» EXERCISE AIM
Using the entries that follow, count the lines containing the word "click" and give that number by itself.

» Data records
•••

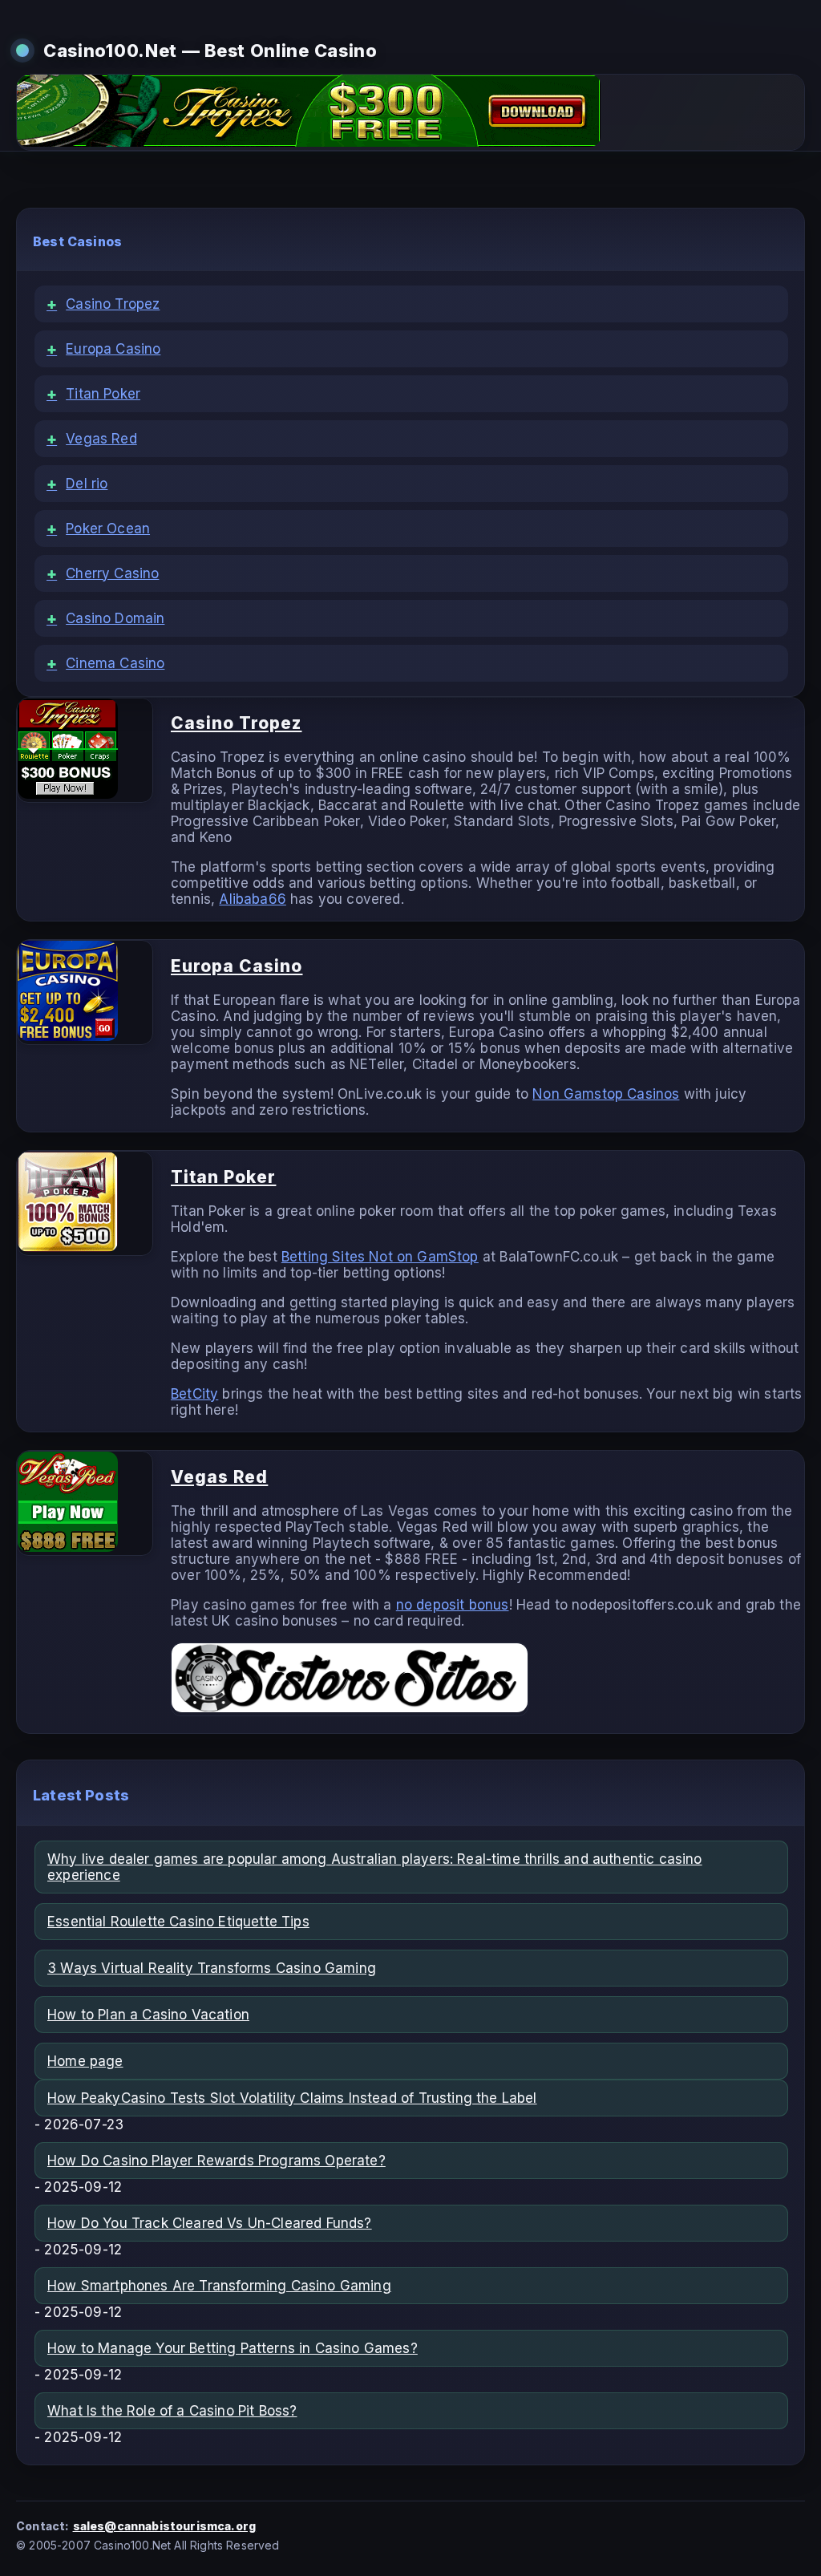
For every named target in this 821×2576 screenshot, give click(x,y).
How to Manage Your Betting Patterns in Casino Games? (232, 2348)
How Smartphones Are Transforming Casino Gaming (219, 2286)
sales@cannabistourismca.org (165, 2526)
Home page (85, 2061)
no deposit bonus (452, 1605)
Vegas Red (92, 438)
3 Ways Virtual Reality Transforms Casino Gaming (211, 1968)
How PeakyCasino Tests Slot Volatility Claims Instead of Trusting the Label (292, 2098)
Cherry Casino (103, 573)
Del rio (77, 483)
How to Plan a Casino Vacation (148, 2015)
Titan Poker (93, 393)
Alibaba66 (252, 899)
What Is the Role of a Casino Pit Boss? (172, 2411)
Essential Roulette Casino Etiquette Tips (178, 1922)
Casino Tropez (103, 304)
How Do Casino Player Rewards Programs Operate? (216, 2161)
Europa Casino (103, 348)
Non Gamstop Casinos (605, 1094)
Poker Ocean (98, 528)
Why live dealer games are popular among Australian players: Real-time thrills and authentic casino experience (374, 1867)
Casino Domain (105, 618)
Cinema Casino (105, 663)
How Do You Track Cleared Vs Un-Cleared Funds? (209, 2223)
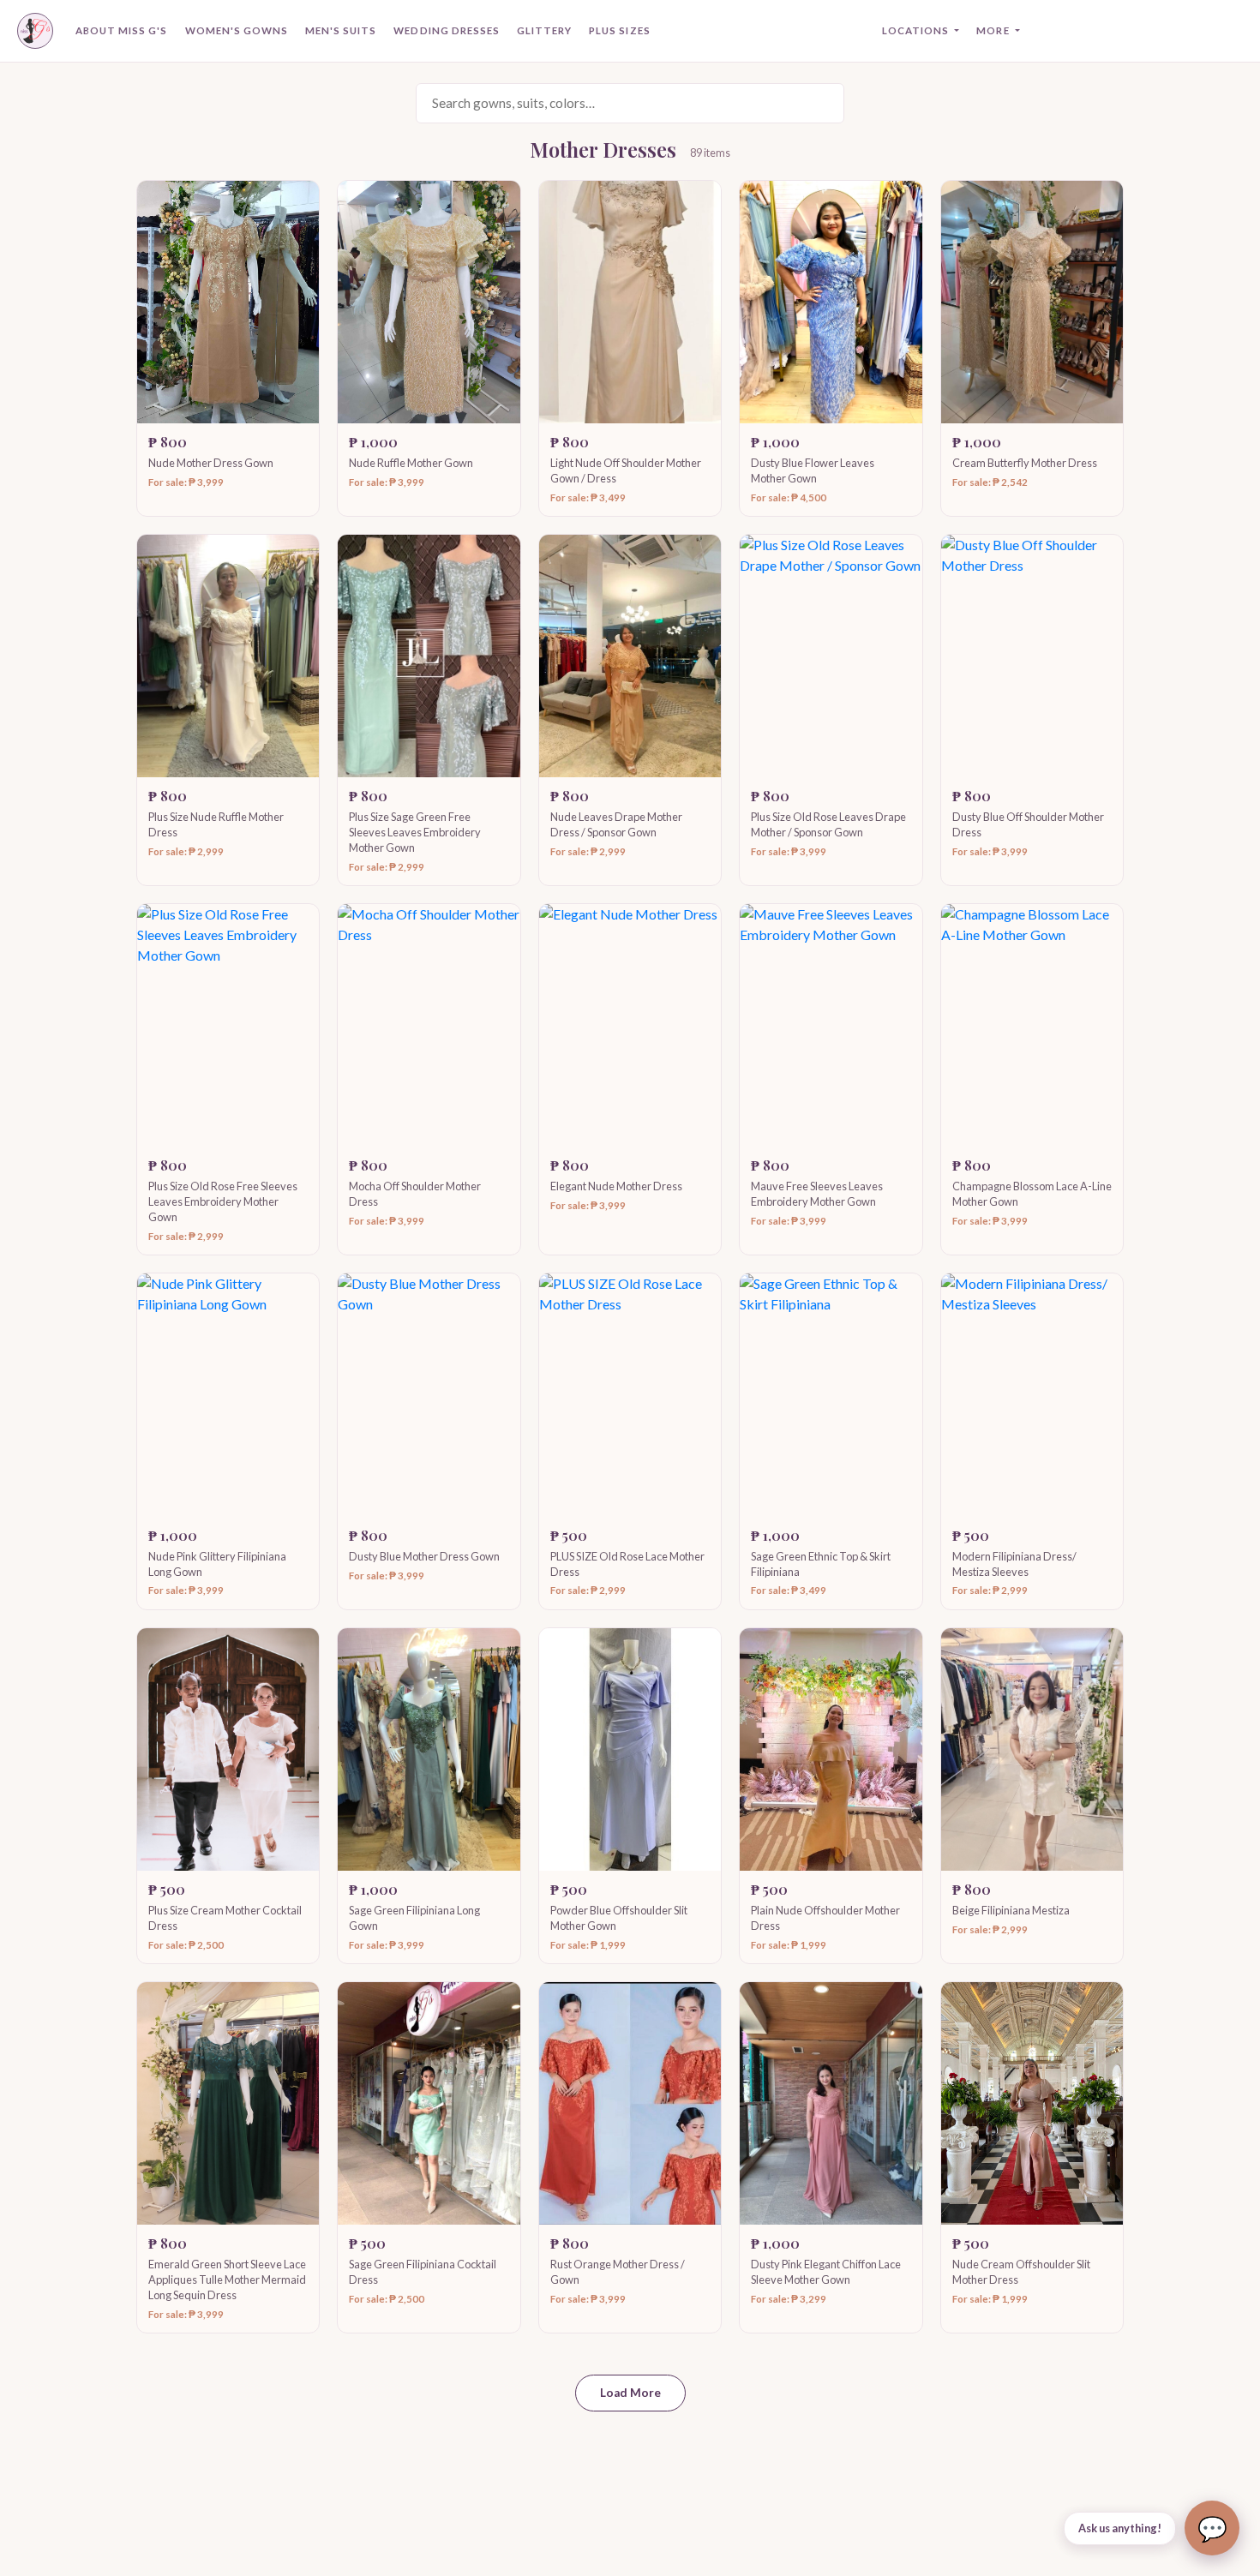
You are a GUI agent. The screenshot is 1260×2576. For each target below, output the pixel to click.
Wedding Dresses (446, 30)
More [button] (993, 30)
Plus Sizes (619, 30)
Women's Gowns (236, 30)
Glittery (544, 30)
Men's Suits (340, 30)
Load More (630, 2392)
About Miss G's (121, 30)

•••

» WRITTEN RESPONSE
2